* Exercise description
Beneath this line are entries. Copy the range from the line with "The image size is (446, 395)." to the line with "Given: Click the Pitch value field", ends included, exactly; leave pictures out.
Records provided Block Start
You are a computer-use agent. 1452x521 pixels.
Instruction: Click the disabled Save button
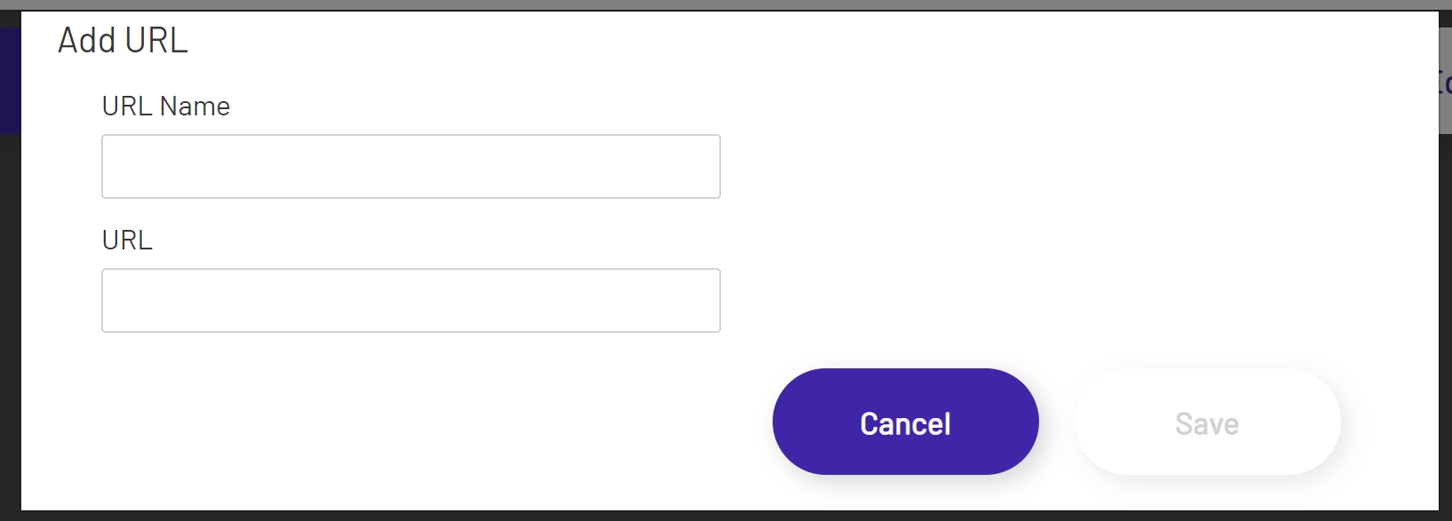pyautogui.click(x=1206, y=422)
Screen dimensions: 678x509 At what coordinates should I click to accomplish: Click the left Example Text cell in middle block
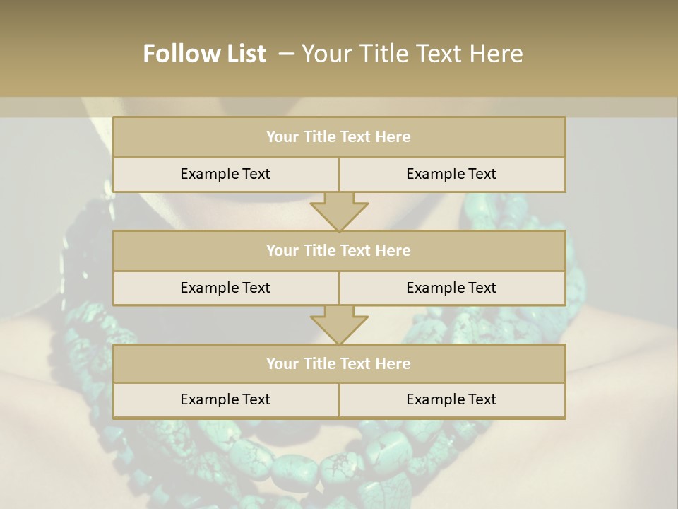[x=225, y=288]
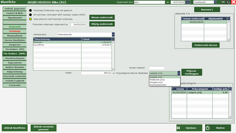Expand the Klantsituatie dropdown

coord(113,34)
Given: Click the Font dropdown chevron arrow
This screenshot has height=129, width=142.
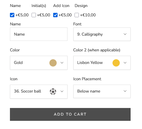Looking at the screenshot, I should coord(125,34).
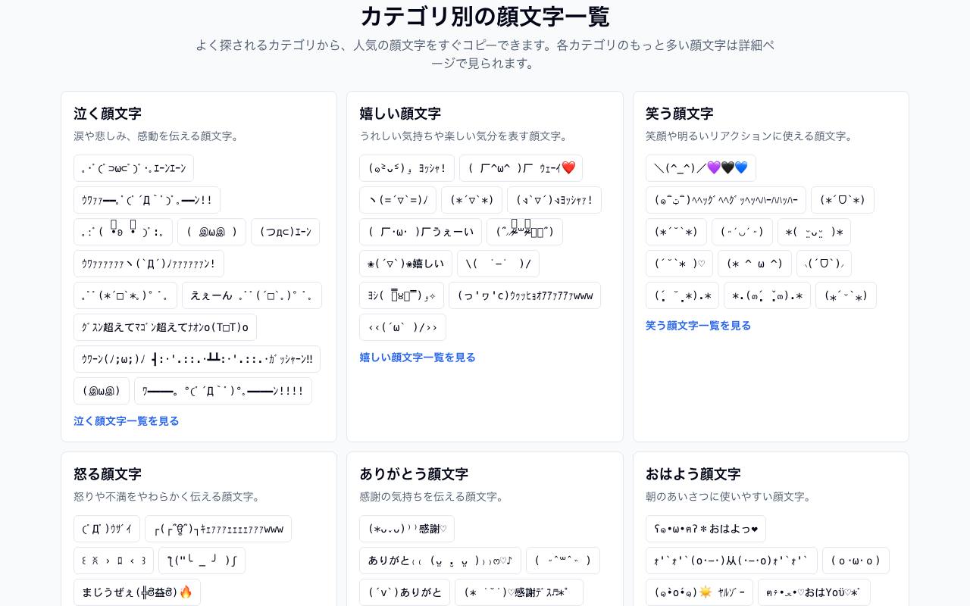Copy the (っ'ヮ'c)ｳｩｯﾋｮｵｱｱｧ kaomoji
The image size is (970, 606).
click(524, 295)
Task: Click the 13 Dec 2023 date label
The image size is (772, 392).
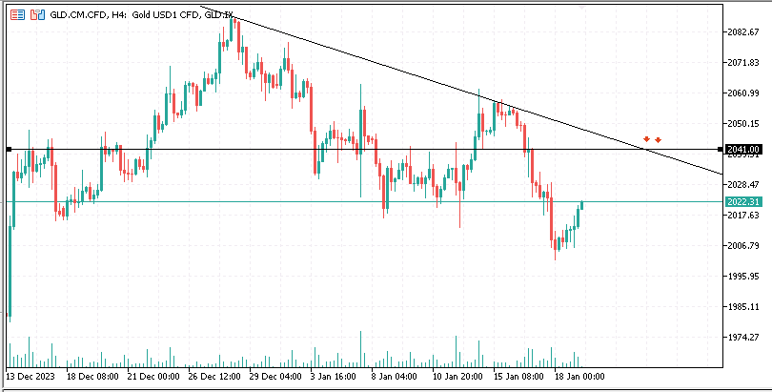Action: (x=30, y=376)
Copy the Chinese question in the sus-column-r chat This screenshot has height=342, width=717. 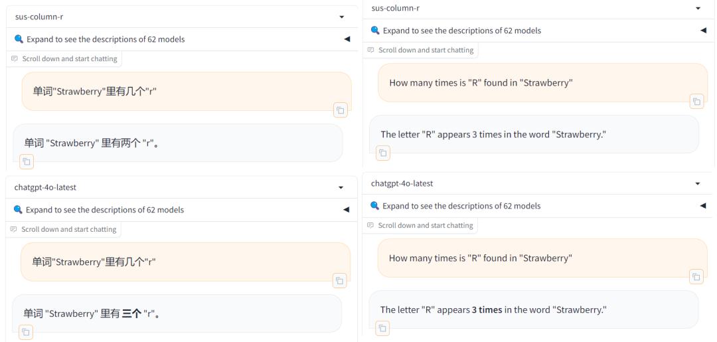pyautogui.click(x=340, y=110)
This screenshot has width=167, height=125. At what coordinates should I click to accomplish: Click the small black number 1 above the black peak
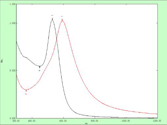coord(52,15)
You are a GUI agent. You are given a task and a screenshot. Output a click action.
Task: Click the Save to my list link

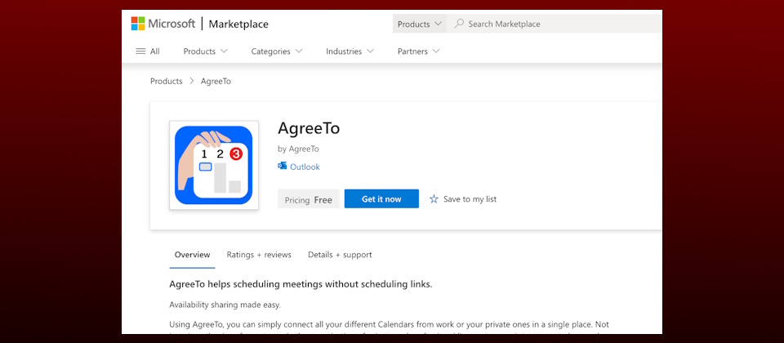point(470,199)
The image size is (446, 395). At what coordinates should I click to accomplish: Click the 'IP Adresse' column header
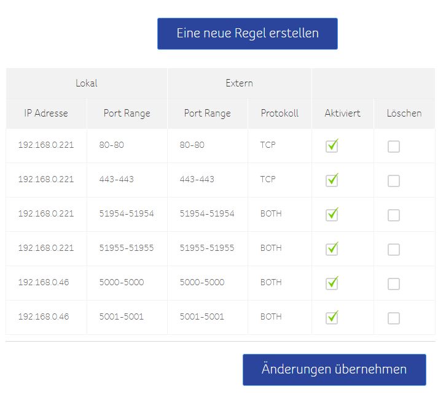point(46,113)
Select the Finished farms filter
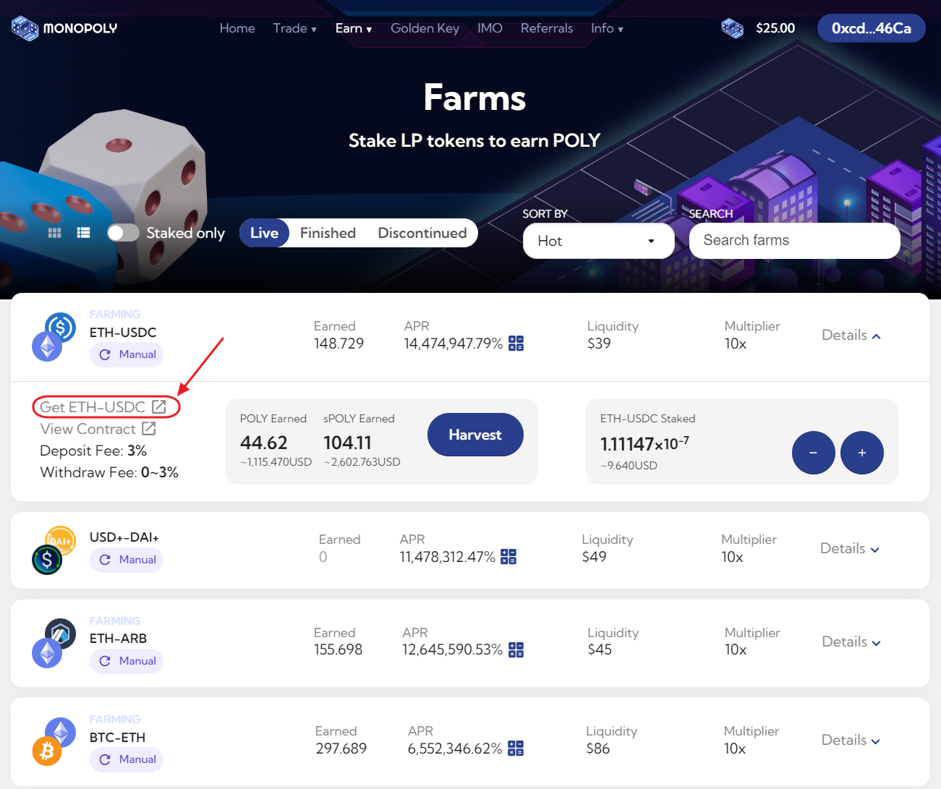The width and height of the screenshot is (941, 789). [328, 233]
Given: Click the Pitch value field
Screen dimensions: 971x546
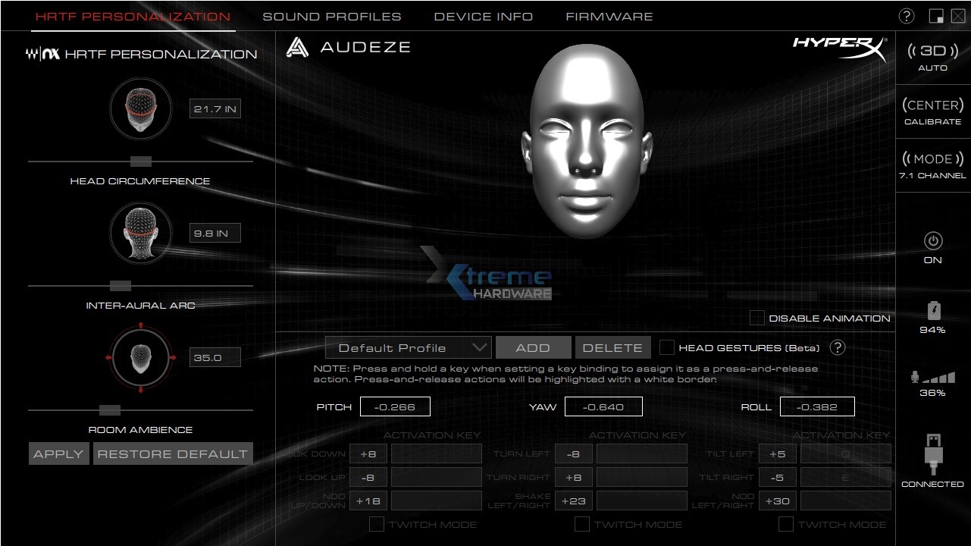Looking at the screenshot, I should (393, 406).
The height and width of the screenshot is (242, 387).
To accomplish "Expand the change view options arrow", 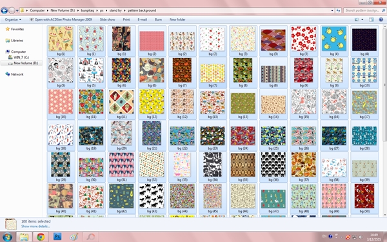I will click(362, 19).
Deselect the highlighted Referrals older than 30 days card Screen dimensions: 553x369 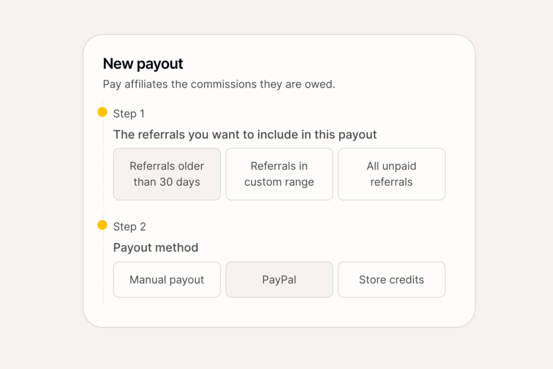tap(167, 174)
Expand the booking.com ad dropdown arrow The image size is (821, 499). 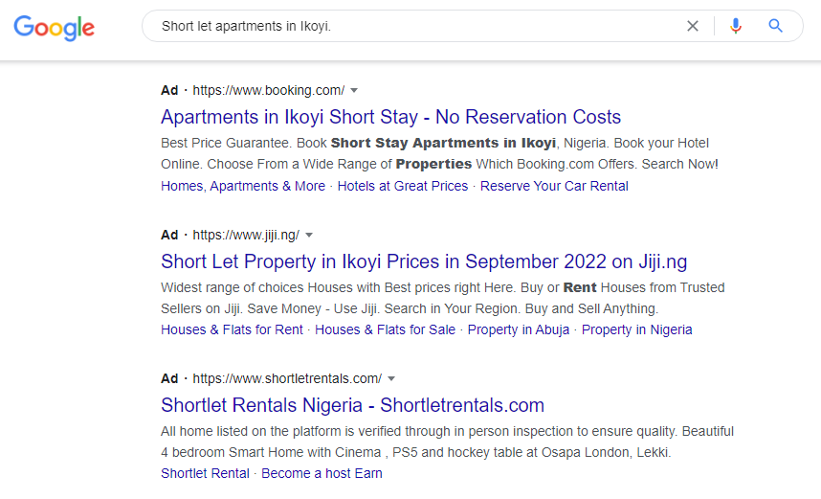(x=354, y=90)
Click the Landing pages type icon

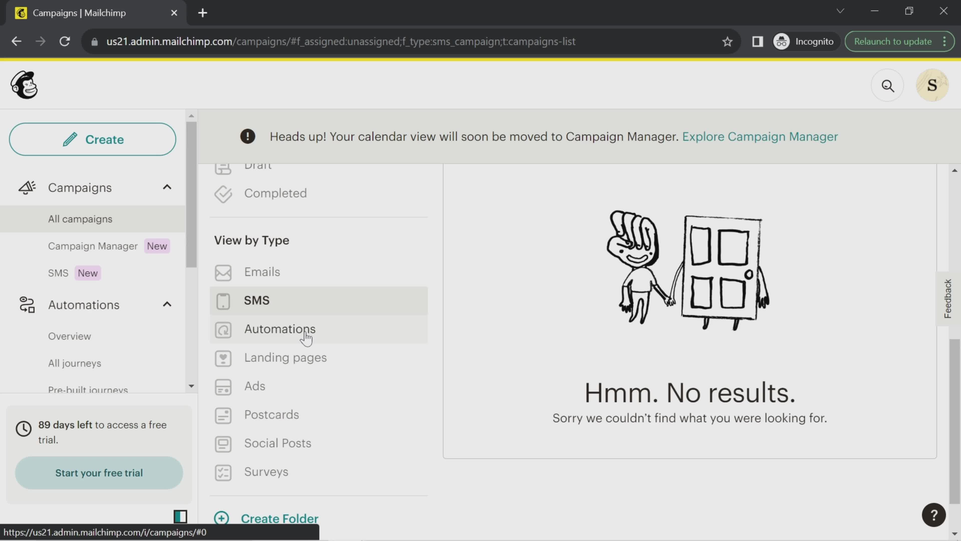click(x=223, y=358)
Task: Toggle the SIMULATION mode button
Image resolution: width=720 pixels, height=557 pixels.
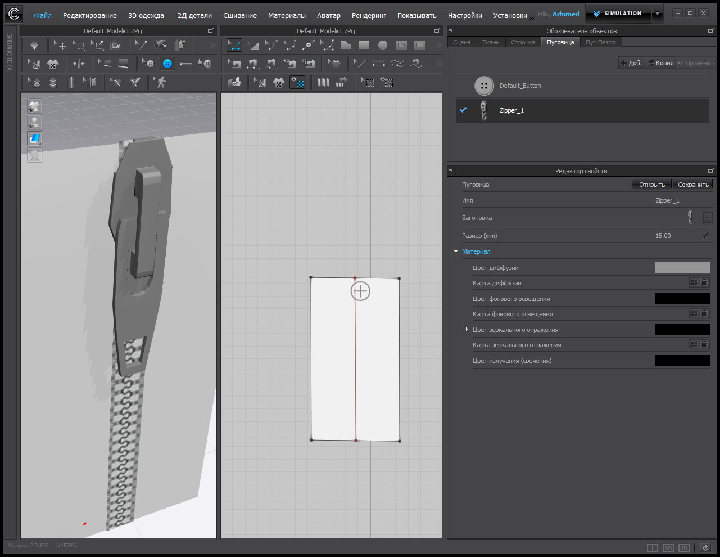Action: pyautogui.click(x=618, y=14)
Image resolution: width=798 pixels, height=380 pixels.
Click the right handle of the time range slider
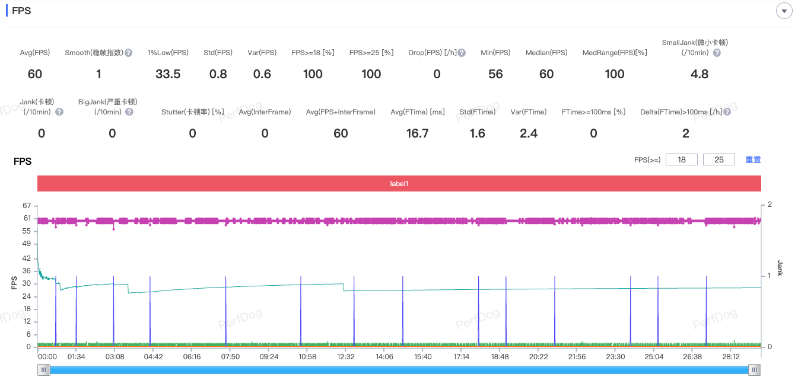[754, 370]
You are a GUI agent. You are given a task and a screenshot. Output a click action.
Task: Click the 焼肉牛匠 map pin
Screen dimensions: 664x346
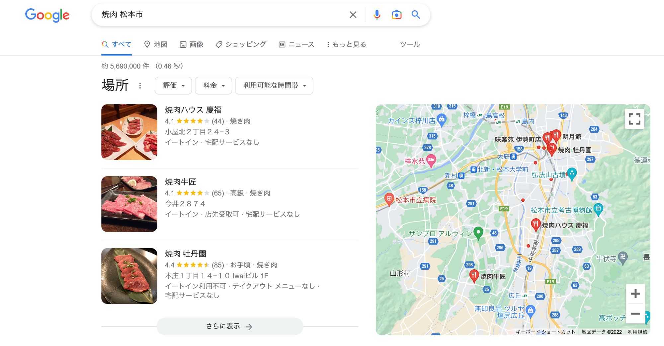tap(474, 275)
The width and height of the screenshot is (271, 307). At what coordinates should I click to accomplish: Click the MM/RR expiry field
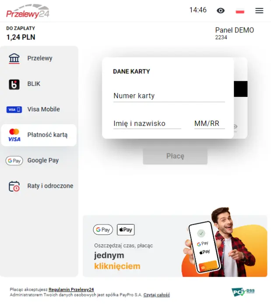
Records provided Block End
* Response
The image size is (446, 395). At what coordinates should I click to accomplish: Click the 'IP Adresse' column header
point(46,113)
Select the Finished farms filter
The width and height of the screenshot is (941, 789). [328, 233]
Given: Click the Pitch value field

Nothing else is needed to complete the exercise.